The Obama administration on Tuesday said in a congressionally mandated semi-annual report that China did not manipulate its currency, but Chinese currency still remained undervalued. [File Photo]
The Obama administration on Tuesday said in a congressionally mandated semi-annual report that China did not manipulate its currency, but Chinese currency still remained undervalued.
The report outlined actions taken by China to appreciate its currency and move to a more market determined exchange rate. The renminbi (RMB) has appreciated by 9.3 percent on a nominal basis and 12.6 percent in inflation-adjusted terms against the U.S. dollar since June 2010, said the U.S. Treasury Department.
China's trade and current account surpluses have both fallen to 2.6 percent of gross domestic product (GDP) from peaks of 8.8 and 10.1 percent respectively of GDP, noted the Report to Congress on International Economic and Exchange Rate Policies of major U.S. trading partners including China, Japan and the eurozone.
The Chinese government had "substantially" reduced its intervention in foreign exchange markets since the third quarter of 2011 and loosened capital controls, the Treasury said in the report.
Nonetheless, the department added, the available evidence suggested the RMB remained significantly undervalued, and further appreciation of the RMB against the U.S. dollar and other major currencies was warranted.

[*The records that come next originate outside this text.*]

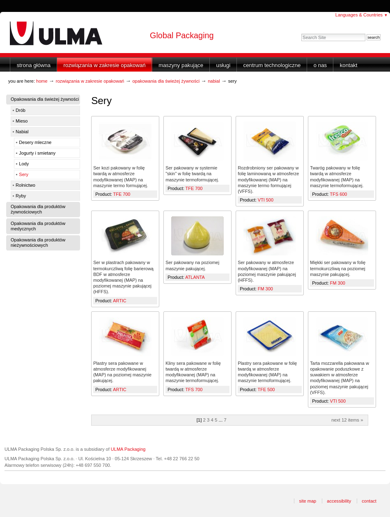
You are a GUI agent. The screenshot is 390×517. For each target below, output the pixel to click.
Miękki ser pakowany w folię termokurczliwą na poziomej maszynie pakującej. (337, 268)
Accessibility (339, 500)
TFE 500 (266, 389)
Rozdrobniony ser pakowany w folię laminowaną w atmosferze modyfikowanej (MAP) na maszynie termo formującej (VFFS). (268, 179)
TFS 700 (194, 389)
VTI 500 (265, 199)
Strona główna (33, 65)
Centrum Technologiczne (272, 65)
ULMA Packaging (128, 449)
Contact (369, 500)
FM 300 (265, 288)
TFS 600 (338, 194)
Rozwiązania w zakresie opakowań (105, 65)
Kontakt (349, 65)
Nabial (214, 81)
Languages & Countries (361, 14)
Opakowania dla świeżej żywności (166, 81)
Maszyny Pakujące (180, 65)
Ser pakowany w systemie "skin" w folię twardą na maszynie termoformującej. (192, 173)
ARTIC (119, 300)
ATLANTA (194, 277)
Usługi (223, 65)
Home (42, 81)
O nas (320, 65)
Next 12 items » (347, 419)
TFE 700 (122, 194)
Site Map (307, 500)
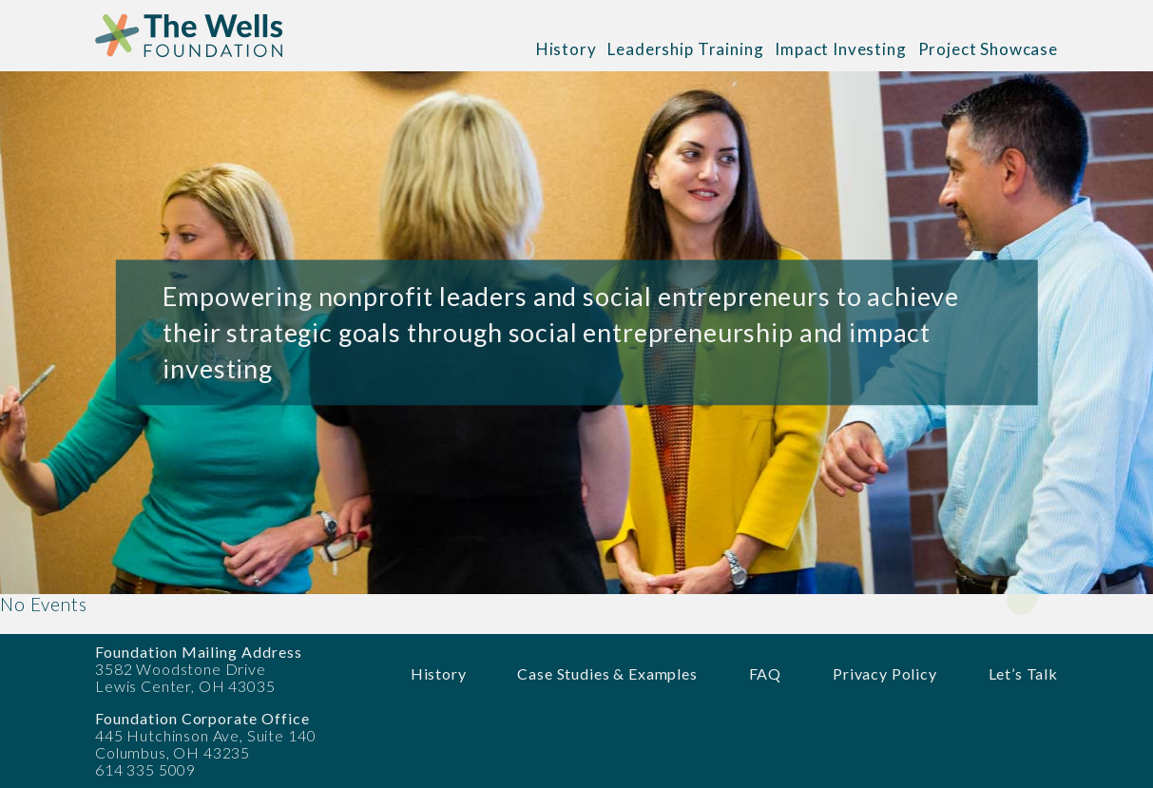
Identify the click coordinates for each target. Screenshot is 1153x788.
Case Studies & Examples (607, 673)
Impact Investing (840, 49)
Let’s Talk (1023, 673)
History (566, 49)
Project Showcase (988, 49)
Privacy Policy (885, 673)
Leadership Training (685, 49)
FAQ (765, 673)
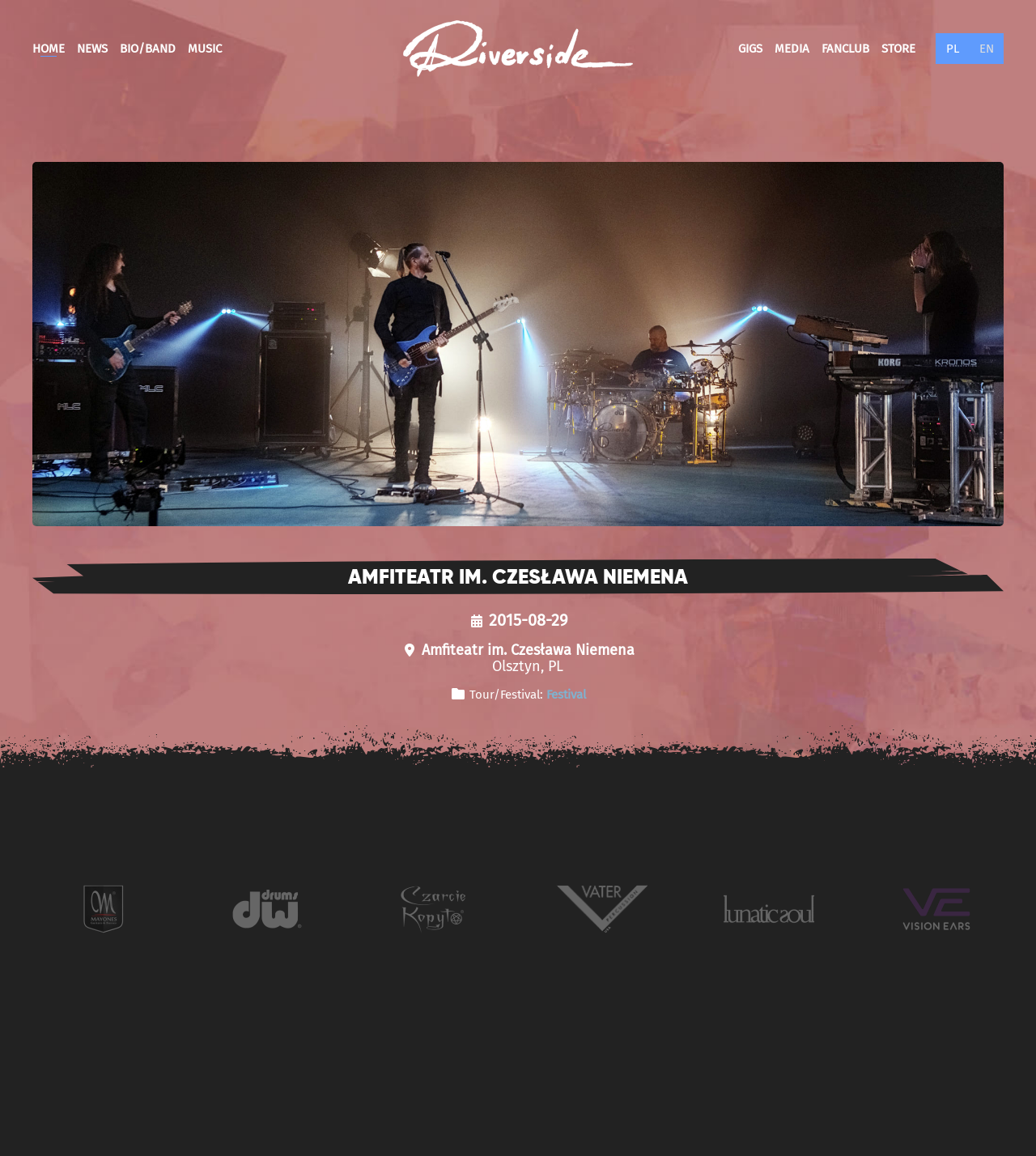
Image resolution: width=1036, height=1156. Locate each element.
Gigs (750, 48)
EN (986, 48)
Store (898, 48)
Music (205, 48)
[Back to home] (518, 48)
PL (952, 48)
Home (48, 48)
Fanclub (845, 48)
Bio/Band (148, 48)
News (92, 48)
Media (792, 48)
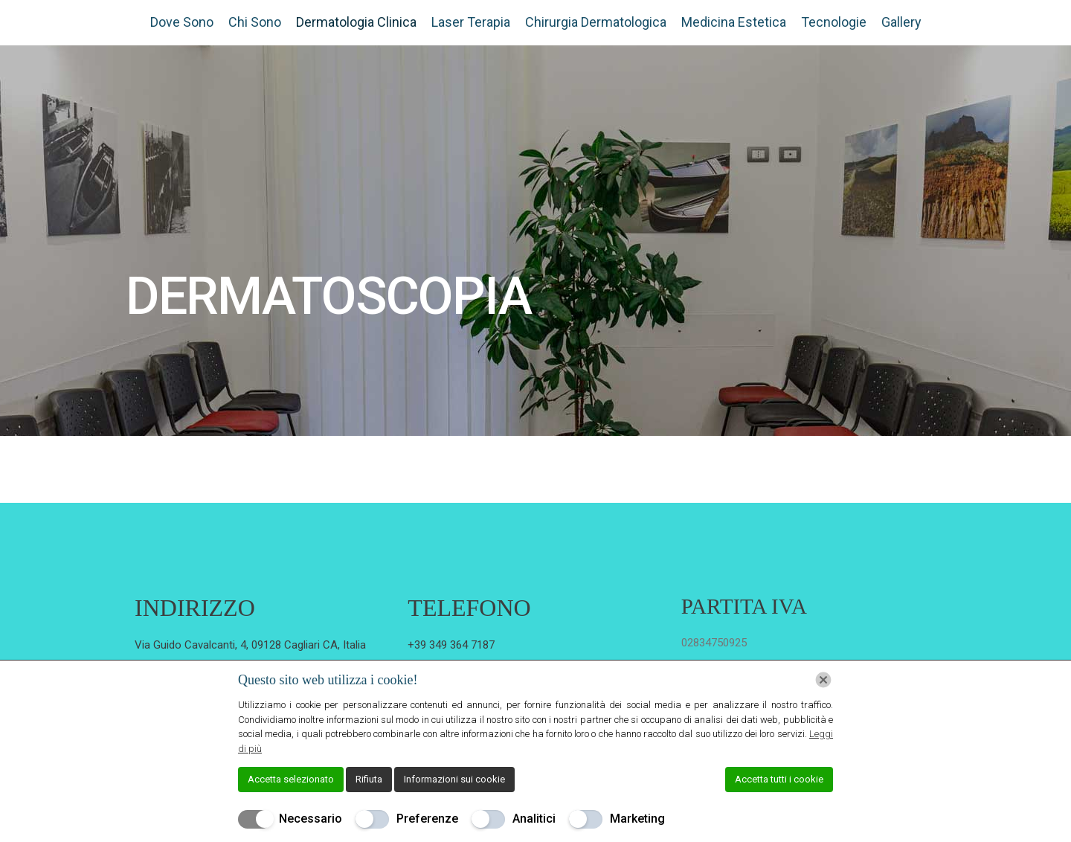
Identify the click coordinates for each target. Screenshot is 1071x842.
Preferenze (427, 819)
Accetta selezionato (291, 779)
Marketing (637, 819)
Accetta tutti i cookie (779, 779)
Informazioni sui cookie (454, 779)
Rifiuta (369, 779)
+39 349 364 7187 (451, 645)
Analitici (534, 819)
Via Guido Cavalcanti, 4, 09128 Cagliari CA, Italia (250, 645)
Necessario (310, 819)
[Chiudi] (823, 680)
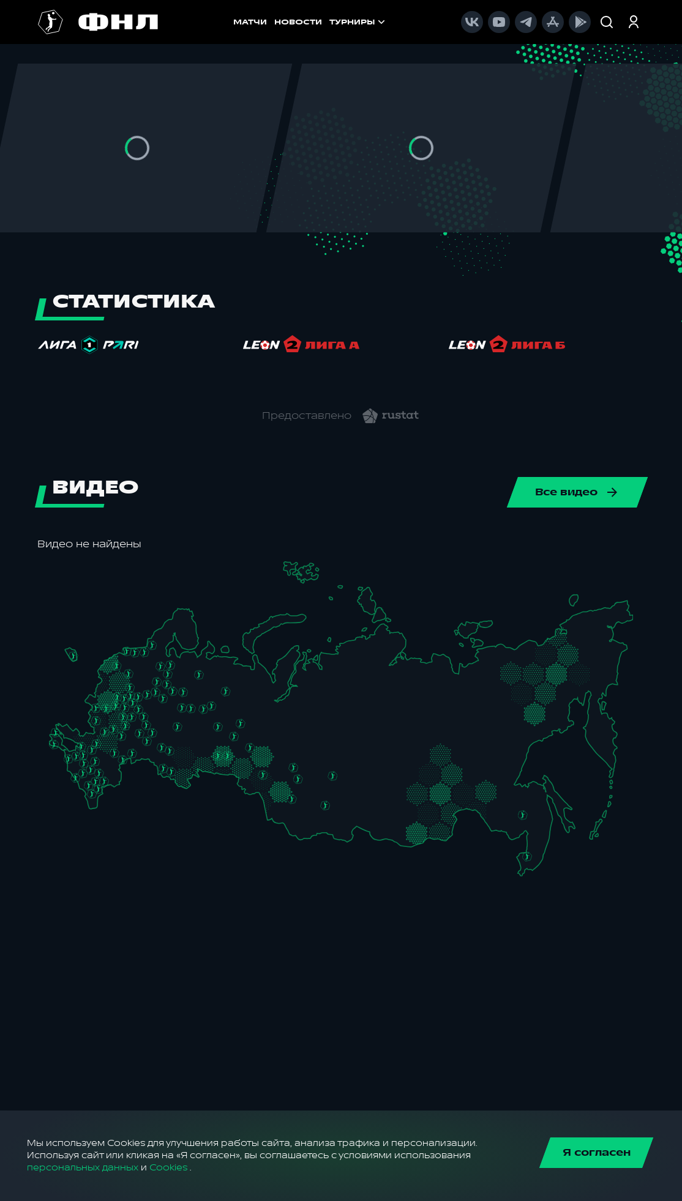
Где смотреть (382, 22)
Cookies (168, 1167)
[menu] (427, 22)
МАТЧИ (191, 22)
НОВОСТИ (239, 22)
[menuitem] (382, 22)
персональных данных (82, 1167)
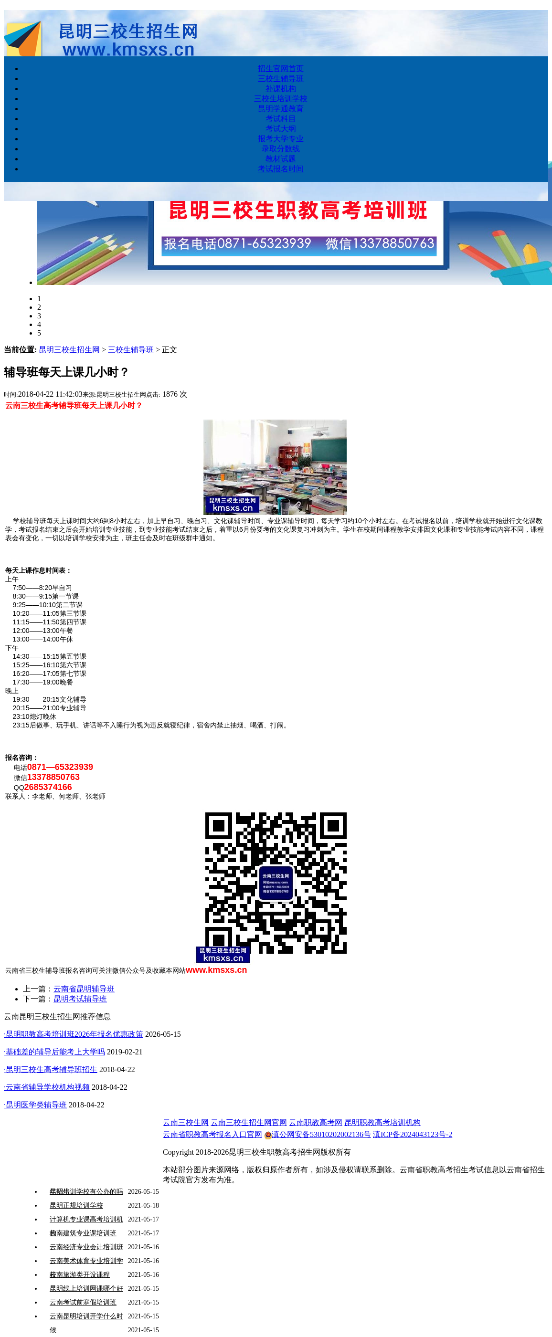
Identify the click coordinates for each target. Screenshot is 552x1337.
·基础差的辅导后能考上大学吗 (54, 1052)
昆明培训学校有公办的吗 (86, 1191)
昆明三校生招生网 (69, 350)
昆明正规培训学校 (76, 1205)
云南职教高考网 (315, 1122)
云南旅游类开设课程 (80, 1274)
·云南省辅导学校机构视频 (47, 1087)
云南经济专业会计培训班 (86, 1247)
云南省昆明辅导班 (84, 989)
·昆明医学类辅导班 (35, 1105)
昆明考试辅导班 (80, 999)
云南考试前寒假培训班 (83, 1302)
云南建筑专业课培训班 (83, 1233)
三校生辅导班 (131, 350)
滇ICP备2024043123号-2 (412, 1134)
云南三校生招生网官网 (249, 1122)
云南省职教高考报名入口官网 (212, 1134)
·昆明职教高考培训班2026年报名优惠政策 (73, 1034)
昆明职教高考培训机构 (382, 1122)
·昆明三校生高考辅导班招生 (50, 1069)
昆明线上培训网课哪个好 (86, 1288)
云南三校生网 (186, 1122)
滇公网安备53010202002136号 (317, 1134)
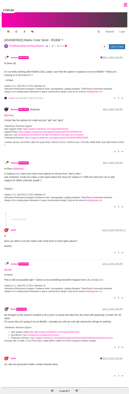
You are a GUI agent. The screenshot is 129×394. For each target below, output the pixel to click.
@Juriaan (35, 106)
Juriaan (14, 54)
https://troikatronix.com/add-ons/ (27, 131)
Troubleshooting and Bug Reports (26, 42)
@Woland (18, 165)
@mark (8, 266)
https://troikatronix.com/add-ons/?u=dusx (41, 332)
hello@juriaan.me (94, 88)
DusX (13, 306)
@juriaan (9, 112)
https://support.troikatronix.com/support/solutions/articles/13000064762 (50, 128)
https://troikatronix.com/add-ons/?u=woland (64, 131)
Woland (14, 106)
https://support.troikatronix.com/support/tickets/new (45, 125)
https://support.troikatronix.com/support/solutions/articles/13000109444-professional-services (71, 334)
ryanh (13, 227)
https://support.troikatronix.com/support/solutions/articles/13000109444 (56, 134)
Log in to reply (117, 43)
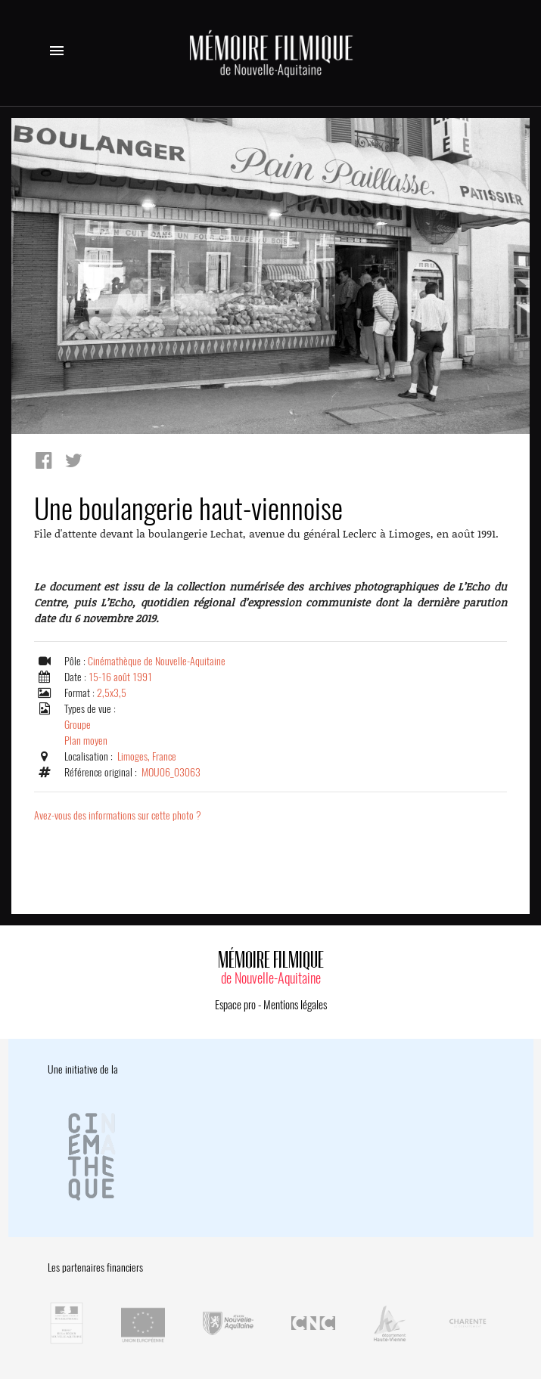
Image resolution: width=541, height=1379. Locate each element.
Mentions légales (295, 1004)
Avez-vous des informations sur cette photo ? (117, 815)
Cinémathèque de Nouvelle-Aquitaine (156, 661)
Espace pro (235, 1004)
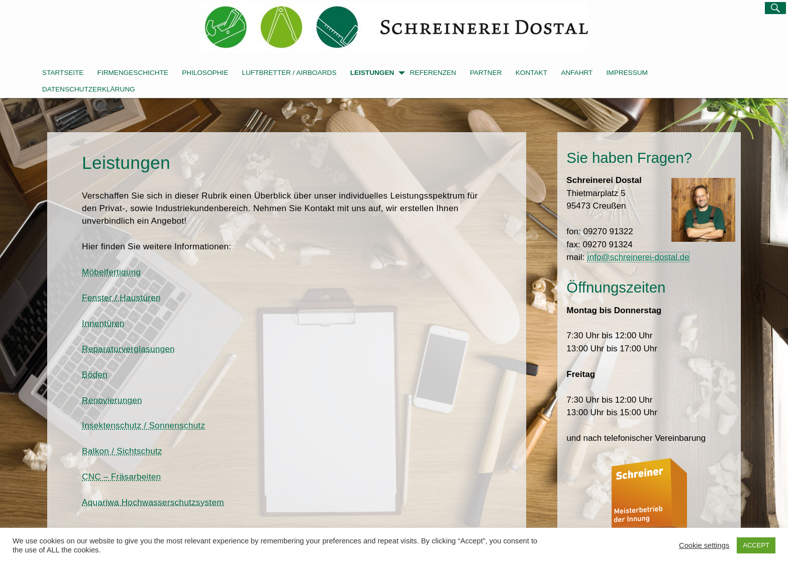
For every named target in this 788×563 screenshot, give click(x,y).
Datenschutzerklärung (88, 89)
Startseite (63, 72)
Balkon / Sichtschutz (122, 451)
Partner (486, 72)
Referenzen (433, 72)
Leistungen (377, 73)
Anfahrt (577, 72)
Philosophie (205, 72)
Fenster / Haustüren (121, 298)
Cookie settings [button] (704, 545)
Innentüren (103, 323)
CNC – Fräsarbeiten (121, 477)
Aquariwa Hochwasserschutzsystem (153, 502)
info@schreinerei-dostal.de (638, 257)
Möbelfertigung (111, 272)
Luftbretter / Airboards (289, 72)
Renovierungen (112, 400)
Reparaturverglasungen (128, 349)
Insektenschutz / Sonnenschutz (143, 425)
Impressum (627, 72)
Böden (95, 375)
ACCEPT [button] (756, 545)
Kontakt (531, 72)
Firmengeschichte (132, 72)
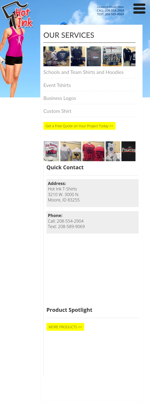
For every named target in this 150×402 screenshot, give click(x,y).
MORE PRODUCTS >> (65, 326)
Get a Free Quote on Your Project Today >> (79, 125)
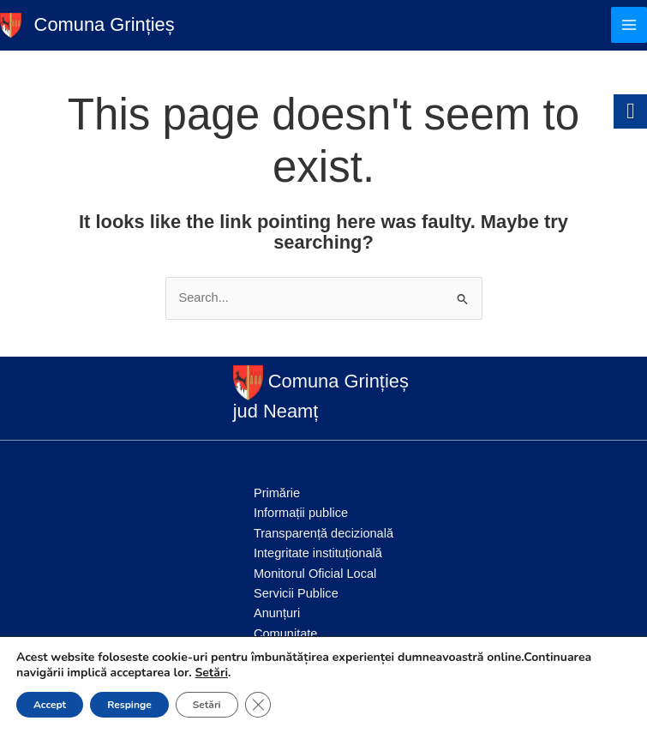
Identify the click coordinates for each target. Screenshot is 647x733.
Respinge (129, 705)
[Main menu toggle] (629, 25)
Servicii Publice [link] (296, 593)
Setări (211, 673)
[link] (10, 24)
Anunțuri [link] (277, 613)
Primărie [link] (277, 493)
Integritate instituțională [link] (318, 553)
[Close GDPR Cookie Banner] (258, 705)
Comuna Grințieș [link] (104, 24)
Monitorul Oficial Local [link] (315, 573)
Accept (49, 705)
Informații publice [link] (301, 513)
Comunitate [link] (286, 633)
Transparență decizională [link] (323, 533)
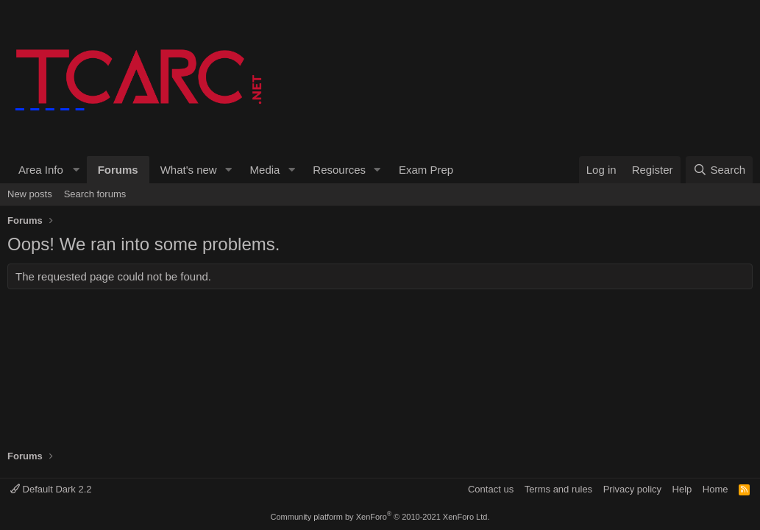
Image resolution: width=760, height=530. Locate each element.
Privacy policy (632, 489)
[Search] (719, 169)
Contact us (491, 489)
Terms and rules (558, 489)
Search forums (95, 193)
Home (715, 489)
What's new (188, 169)
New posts (29, 193)
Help (682, 489)
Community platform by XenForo (380, 516)
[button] (47, 169)
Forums (118, 169)
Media (265, 169)
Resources (339, 169)
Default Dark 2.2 (51, 489)
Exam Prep (426, 169)
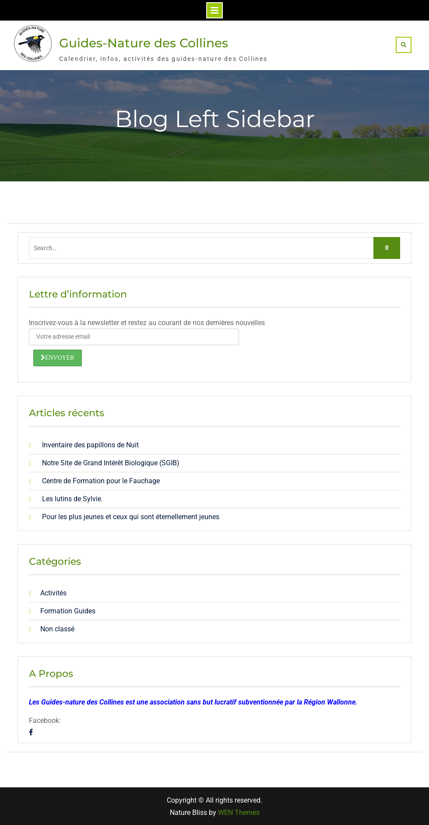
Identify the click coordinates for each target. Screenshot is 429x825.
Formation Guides (67, 611)
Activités (53, 593)
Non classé (57, 629)
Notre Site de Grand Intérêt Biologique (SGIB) (110, 463)
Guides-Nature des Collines (143, 42)
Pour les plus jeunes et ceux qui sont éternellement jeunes (130, 517)
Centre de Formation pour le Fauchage (101, 481)
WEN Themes (239, 812)
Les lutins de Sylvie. (72, 499)
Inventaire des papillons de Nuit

During this year's US presidential election campaign, Republican candidate Mitt Romney accused President Barack Obama of adopting too soft a trade stance toward China, vowing to label the nation a "currency manipulator" if he won the election.
In a Semi-Annual Report to Congress on International Economic and Exchange Rate Policies, which was published on May 25, 2012, the US Treasury Department said China has not met standards of a currency manipulator, and it also highlighted the need for greater exchange rate flexibility, including China and some other major economies.